#######################
N-gram smoothing models
#######################

When dealing with `n-gram`_ models, smoothing refers to the practice of
adjusting empirical probability estimates to account for insufficient data.

In the descriptions below, we use the notation :math:`w^{j}_{i}`, :math:`i < j`, to
denote the `(j - i)`-gram :math:`(w_{i}, w_{i+1}, \ldots, w_{j})`.

.. raw:: html

   <h3>Laplace Smoothing</h3>

`Laplace smoothing`_ is the assumption that each `n`-gram in a corpus occurs
exactly one more time than it actually does.

.. math::

    p(w_i \mid w^{i-1}_{i-n+1}) = \frac{1 + c(w^{i}_{i-n+1})}{|V| \sum_{w_i} c(w^{i}_{i-n+1})}

where :math:`c(a)` denotes the empirical count of the `n`-gram :math:`a` in the
corpus, and :math:`|V|` corresponds to the number of unique `n`-grams in the
corpus.

● Data entries:
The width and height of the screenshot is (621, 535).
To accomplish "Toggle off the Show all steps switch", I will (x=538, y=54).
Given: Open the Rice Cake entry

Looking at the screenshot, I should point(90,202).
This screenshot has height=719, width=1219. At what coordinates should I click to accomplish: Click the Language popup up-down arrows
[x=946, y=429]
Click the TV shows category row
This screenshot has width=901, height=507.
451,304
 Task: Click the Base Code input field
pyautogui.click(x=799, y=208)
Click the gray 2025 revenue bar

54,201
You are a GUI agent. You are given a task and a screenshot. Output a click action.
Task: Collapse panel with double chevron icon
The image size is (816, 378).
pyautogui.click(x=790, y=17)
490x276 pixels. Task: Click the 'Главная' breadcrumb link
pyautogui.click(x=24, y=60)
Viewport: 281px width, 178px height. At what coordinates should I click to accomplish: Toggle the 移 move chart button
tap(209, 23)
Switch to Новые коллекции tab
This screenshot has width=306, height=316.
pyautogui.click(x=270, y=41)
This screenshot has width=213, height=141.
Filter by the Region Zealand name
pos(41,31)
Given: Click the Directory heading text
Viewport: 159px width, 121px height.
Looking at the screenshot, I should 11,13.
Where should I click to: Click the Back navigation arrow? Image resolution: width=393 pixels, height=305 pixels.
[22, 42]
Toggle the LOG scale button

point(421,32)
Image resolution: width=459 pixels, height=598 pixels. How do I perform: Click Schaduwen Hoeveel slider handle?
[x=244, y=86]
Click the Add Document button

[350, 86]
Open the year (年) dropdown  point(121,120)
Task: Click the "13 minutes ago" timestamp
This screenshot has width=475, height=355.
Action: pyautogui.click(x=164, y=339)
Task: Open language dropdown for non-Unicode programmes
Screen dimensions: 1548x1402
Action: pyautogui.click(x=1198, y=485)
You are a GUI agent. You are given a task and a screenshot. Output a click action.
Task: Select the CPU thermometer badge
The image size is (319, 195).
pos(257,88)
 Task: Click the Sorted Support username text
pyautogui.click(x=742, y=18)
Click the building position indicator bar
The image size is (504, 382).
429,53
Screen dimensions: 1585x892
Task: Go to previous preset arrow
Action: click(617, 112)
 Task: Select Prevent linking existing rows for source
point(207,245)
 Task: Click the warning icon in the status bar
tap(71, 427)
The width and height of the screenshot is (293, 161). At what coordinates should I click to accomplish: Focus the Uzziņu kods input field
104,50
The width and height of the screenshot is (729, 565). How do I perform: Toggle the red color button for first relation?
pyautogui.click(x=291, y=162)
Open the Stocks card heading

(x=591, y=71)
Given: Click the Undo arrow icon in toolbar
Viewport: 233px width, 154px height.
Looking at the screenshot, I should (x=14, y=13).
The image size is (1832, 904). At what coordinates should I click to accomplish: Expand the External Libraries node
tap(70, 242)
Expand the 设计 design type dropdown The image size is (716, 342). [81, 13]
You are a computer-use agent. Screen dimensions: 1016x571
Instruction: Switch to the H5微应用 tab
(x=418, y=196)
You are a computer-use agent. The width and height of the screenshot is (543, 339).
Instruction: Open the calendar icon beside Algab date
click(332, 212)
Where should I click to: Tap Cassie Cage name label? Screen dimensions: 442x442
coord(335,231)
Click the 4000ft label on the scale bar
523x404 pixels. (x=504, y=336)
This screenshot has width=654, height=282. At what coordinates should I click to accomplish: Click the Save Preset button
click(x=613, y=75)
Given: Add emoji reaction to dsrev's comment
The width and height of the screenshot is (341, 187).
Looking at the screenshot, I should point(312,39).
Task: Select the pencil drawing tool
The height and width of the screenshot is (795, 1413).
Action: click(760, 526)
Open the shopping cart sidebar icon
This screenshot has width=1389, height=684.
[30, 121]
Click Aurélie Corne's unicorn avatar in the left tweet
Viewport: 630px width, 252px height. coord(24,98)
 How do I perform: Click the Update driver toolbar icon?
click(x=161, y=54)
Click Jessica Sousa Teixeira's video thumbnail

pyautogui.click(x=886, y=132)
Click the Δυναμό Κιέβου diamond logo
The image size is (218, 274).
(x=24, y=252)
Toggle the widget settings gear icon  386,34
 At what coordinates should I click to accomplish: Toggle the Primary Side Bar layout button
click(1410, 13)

● Set of tasks:
(1) Please rewrite the part of the n-gram smoothing text that opens with the words "In the descriptions" and closes with "it actually does.", putting "dataset" in place of "corpus".
(2) Carry the n-gram smoothing text forward, starting after its last sentence.

● Exercise answers:
(1)
In the descriptions below, we use the notation :math:`w^{j}_{i}`, :math:`i < j`, to
denote the `(j - i)`-gram :math:`(w_{i}, w_{i+1}, \ldots, w_{j})`.

.. raw:: html

   <h3>Laplace Smoothing</h3>

`Laplace smoothing`_ is the assumption that each `n`-gram in a dataset occurs
exactly one more time than it actually does.

(2)
.. _`Laplace smoothing`: https://en.wikipedia.org/wiki/Additive_smoothing

**Models**

- :class:`~numpy_ml.ngram.AdditiveNGram`

.. raw:: html

   <h3>Additive/Lidstone Smoothing</h3>

`Additive/Lidstone smoothing`_ is a generalization of Laplace smoothing, where we
assume that each `n`-gram in a corpus occurs `k` more times than it actually
does (where `k` can be any non-negative value, but typically ranges between `[0, 1]`):

.. math::

    p(w_i \mid w^{i-1}_{i-n+1}) = \frac{k + c(w^{i}_{i-n+1})}{k |V| \sum_{w_i} c(w^{i}_{i-n+1})}

where :math:`c(a)` denotes the empirical count of the `n`-gram :math:`a` in the
corpus, and :math:`|V|` corresponds to the number of unique `n`-grams in the
corpus.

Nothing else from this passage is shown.